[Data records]
►

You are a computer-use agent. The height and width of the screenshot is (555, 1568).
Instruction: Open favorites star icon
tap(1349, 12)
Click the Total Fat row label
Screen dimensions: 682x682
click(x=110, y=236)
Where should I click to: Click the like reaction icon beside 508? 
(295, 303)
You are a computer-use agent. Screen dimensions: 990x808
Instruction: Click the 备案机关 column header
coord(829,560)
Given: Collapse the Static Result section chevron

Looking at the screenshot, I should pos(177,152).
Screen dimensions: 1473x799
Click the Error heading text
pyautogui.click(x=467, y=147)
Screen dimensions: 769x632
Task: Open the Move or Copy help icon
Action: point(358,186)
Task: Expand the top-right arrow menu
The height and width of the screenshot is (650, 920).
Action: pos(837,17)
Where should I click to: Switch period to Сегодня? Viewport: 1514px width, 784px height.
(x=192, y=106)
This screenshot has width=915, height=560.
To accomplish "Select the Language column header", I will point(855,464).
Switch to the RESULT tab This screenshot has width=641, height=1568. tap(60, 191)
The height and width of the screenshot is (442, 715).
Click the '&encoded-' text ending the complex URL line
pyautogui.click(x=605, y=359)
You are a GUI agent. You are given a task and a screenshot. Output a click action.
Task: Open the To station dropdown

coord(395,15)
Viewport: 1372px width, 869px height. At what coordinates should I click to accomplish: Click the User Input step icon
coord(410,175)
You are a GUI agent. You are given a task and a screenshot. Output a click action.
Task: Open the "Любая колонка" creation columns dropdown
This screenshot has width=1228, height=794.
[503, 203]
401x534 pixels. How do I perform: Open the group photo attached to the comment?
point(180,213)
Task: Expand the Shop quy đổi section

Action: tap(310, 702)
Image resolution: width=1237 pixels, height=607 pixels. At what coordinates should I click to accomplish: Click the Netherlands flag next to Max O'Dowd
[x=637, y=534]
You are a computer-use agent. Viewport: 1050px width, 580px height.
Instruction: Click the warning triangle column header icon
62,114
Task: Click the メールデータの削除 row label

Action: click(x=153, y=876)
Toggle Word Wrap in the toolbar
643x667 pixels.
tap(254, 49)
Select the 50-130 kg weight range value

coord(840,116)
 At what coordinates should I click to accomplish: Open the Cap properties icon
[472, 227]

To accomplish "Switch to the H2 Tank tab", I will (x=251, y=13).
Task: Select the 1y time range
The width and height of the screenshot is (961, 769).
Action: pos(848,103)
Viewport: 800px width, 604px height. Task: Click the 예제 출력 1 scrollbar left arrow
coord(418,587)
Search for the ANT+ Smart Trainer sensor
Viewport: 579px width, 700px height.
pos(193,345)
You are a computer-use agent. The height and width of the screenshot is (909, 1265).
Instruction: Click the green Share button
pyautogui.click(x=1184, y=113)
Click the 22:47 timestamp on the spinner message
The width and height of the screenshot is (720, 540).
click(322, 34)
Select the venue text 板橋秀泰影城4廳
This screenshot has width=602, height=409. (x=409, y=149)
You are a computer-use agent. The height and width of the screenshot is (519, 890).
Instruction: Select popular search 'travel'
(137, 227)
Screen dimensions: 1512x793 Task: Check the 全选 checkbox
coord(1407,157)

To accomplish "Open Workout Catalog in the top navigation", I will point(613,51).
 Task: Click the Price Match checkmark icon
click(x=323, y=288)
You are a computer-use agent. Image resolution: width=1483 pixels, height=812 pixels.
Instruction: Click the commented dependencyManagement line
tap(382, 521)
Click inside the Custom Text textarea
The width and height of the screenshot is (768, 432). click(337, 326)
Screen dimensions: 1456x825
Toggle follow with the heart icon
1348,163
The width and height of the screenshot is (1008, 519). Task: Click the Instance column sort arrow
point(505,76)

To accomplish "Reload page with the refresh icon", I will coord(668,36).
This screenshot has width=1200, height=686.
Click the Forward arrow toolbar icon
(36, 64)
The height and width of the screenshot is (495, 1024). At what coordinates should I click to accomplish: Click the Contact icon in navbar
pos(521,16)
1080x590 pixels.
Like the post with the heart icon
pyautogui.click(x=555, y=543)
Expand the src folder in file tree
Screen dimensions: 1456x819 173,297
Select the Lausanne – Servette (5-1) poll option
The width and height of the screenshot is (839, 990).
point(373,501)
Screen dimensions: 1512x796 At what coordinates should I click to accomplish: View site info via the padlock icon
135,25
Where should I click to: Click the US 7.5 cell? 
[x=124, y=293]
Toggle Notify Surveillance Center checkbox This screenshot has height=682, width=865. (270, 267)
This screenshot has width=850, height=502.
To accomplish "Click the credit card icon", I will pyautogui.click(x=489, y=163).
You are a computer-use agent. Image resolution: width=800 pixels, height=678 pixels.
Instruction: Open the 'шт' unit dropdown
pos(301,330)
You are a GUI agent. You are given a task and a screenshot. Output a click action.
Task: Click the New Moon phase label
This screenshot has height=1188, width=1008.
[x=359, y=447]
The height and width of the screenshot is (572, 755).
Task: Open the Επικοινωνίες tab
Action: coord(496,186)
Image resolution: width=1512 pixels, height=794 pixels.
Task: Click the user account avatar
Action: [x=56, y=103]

◄

**WORK INSTRUCTIONS:** Output an identical copy of every record above.

**ANSWER TO THIS TASK:**
You are a computer-use agent. The height and width of the screenshot is (555, 1568).
Instruction: Open favorites star icon
tap(1349, 12)
Click the Total Fat row label
Screen dimensions: 682x682
click(x=110, y=236)
Where should I click to: Click the like reaction icon beside 508? 
(295, 303)
You are a computer-use agent. Screen dimensions: 990x808
Instruction: Click the 备案机关 column header
coord(829,560)
Given: Collapse the Static Result section chevron

Looking at the screenshot, I should pos(177,152).
Screen dimensions: 1473x799
Click the Error heading text
pyautogui.click(x=467, y=147)
Screen dimensions: 769x632
Task: Open the Move or Copy help icon
Action: point(358,186)
Task: Expand the top-right arrow menu
The height and width of the screenshot is (650, 920).
Action: pos(837,17)
Where should I click to: Switch period to Сегодня? Viewport: 1514px width, 784px height.
(x=192, y=106)
This screenshot has width=915, height=560.
To accomplish "Select the Language column header", I will point(855,464).
Switch to the RESULT tab This screenshot has width=641, height=1568. tap(60, 191)
The height and width of the screenshot is (442, 715).
Click the '&encoded-' text ending the complex URL line
pyautogui.click(x=605, y=359)
You are a GUI agent. You are given a task and a screenshot. Output a click action.
Task: Open the To station dropdown

coord(395,15)
Viewport: 1372px width, 869px height. At what coordinates should I click to accomplish: Click the User Input step icon
coord(410,175)
You are a GUI agent. You are given a task and a screenshot. Output a click action.
Task: Open the "Любая колонка" creation columns dropdown
This screenshot has width=1228, height=794.
[503, 203]
401x534 pixels. How do I perform: Open the group photo attached to the comment?
point(180,213)
Task: Expand the Shop quy đổi section

Action: tap(310, 702)
Image resolution: width=1237 pixels, height=607 pixels. At what coordinates should I click to accomplish: Click the Netherlands flag next to Max O'Dowd
[x=637, y=534]
You are a computer-use agent. Viewport: 1050px width, 580px height.
Instruction: Click the warning triangle column header icon
62,114
Task: Click the メールデータの削除 row label

Action: click(x=153, y=876)
Toggle Word Wrap in the toolbar
643x667 pixels.
tap(254, 49)
Select the 50-130 kg weight range value

coord(840,116)
 At what coordinates should I click to accomplish: Open the Cap properties icon
[472, 227]

To accomplish "Switch to the H2 Tank tab", I will (x=251, y=13).
Task: Select the 1y time range
The width and height of the screenshot is (961, 769).
Action: pos(848,103)
Viewport: 800px width, 604px height. Task: Click the 예제 출력 1 scrollbar left arrow
coord(418,587)
Search for the ANT+ Smart Trainer sensor
Viewport: 579px width, 700px height.
pos(193,345)
You are a computer-use agent. The height and width of the screenshot is (909, 1265).
Instruction: Click the green Share button
pyautogui.click(x=1184, y=113)
Click the 22:47 timestamp on the spinner message
The width and height of the screenshot is (720, 540).
click(322, 34)
Select the venue text 板橋秀泰影城4廳
This screenshot has width=602, height=409. (x=409, y=149)
You are a computer-use agent. The height and width of the screenshot is (519, 890).
Instruction: Select popular search 'travel'
(137, 227)
Screen dimensions: 1512x793 Task: Check the 全选 checkbox
coord(1407,157)

To accomplish "Open Workout Catalog in the top navigation", I will point(613,51).
 Task: Click the Price Match checkmark icon
click(x=323, y=288)
You are a computer-use agent. Image resolution: width=1483 pixels, height=812 pixels.
Instruction: Click the commented dependencyManagement line
tap(382, 521)
Click inside the Custom Text textarea
The width and height of the screenshot is (768, 432). click(337, 326)
Screen dimensions: 1456x825
Toggle follow with the heart icon
1348,163
The width and height of the screenshot is (1008, 519). Task: Click the Instance column sort arrow
point(505,76)

To accomplish "Reload page with the refresh icon", I will coord(668,36).
This screenshot has width=1200, height=686.
Click the Forward arrow toolbar icon
(36, 64)
The height and width of the screenshot is (495, 1024). At what coordinates should I click to accomplish: Click the Contact icon in navbar
pos(521,16)
1080x590 pixels.
Like the post with the heart icon
pyautogui.click(x=555, y=543)
Expand the src folder in file tree
Screen dimensions: 1456x819 173,297
Select the Lausanne – Servette (5-1) poll option
The width and height of the screenshot is (839, 990).
point(373,501)
Screen dimensions: 1512x796 At what coordinates should I click to accomplish: View site info via the padlock icon
135,25
Where should I click to: Click the US 7.5 cell? 
[x=124, y=293]
Toggle Notify Surveillance Center checkbox This screenshot has height=682, width=865. (270, 267)
This screenshot has width=850, height=502.
To accomplish "Click the credit card icon", I will pyautogui.click(x=489, y=163).
You are a computer-use agent. Image resolution: width=800 pixels, height=678 pixels.
Instruction: Open the 'шт' unit dropdown
pos(301,330)
You are a GUI agent. You are given a task and a screenshot. Output a click action.
Task: Click the New Moon phase label
This screenshot has height=1188, width=1008.
[x=359, y=447]
The height and width of the screenshot is (572, 755).
Task: Open the Επικοινωνίες tab
Action: coord(496,186)
Image resolution: width=1512 pixels, height=794 pixels.
Task: Click the user account avatar
Action: [x=56, y=103]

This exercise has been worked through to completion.